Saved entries
+---+
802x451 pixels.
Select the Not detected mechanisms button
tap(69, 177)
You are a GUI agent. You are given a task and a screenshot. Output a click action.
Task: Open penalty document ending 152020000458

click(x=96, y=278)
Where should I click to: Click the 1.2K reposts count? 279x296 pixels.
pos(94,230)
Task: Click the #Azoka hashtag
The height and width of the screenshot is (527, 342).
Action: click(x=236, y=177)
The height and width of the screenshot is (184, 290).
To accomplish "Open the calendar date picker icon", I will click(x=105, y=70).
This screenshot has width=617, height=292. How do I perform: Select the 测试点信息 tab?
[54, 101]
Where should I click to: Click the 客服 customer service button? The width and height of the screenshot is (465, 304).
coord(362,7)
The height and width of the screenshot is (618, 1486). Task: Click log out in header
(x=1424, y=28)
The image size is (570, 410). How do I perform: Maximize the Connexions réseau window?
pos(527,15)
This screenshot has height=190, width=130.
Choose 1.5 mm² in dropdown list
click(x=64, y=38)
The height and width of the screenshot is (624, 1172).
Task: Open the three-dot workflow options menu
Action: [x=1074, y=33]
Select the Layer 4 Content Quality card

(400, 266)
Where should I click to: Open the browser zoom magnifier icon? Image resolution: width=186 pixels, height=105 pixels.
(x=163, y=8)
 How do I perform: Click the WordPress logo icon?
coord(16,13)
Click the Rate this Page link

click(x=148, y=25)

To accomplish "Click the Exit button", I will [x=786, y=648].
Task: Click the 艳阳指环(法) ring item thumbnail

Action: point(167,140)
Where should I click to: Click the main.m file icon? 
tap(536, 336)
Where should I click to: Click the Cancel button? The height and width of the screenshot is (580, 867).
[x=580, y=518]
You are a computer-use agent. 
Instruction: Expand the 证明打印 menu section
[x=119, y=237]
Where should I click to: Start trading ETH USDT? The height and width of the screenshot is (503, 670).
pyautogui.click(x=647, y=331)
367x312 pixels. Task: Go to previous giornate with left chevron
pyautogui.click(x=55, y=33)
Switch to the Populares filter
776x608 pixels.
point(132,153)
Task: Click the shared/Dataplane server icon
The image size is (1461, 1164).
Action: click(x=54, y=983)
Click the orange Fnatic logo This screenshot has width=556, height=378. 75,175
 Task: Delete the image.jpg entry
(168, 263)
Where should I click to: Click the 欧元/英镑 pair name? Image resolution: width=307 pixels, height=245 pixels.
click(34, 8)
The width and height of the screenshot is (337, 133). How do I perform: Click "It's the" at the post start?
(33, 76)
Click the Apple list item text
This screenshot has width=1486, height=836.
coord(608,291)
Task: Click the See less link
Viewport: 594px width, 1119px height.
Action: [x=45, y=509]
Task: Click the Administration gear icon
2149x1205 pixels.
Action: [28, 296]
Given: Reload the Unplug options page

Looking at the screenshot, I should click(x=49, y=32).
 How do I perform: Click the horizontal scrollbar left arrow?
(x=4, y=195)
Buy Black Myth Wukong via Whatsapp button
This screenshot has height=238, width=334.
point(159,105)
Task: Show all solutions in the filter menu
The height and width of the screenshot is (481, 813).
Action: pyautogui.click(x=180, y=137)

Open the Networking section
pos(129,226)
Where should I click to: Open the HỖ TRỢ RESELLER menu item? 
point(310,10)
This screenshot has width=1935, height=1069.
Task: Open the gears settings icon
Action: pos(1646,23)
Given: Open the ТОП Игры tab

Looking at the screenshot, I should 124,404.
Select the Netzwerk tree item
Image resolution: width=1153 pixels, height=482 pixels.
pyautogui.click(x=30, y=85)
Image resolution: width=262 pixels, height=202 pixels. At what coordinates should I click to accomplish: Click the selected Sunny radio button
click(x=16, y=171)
+---+
WHAT TO WORK ON: Rewrite the data from its beginning up to and including the line containing "pos(94,230)", substituting "fine notice" for "penalty document" and keeping everything else the same.

COMPLETE OUTPUT:
802x451 pixels.
Select the Not detected mechanisms button
tap(69, 177)
You are a GUI agent. You are given a task and a screenshot. Output a click action.
Task: Open fine notice ending 152020000458

click(x=96, y=278)
Where should I click to: Click the 1.2K reposts count? 279x296 pixels.
pos(94,230)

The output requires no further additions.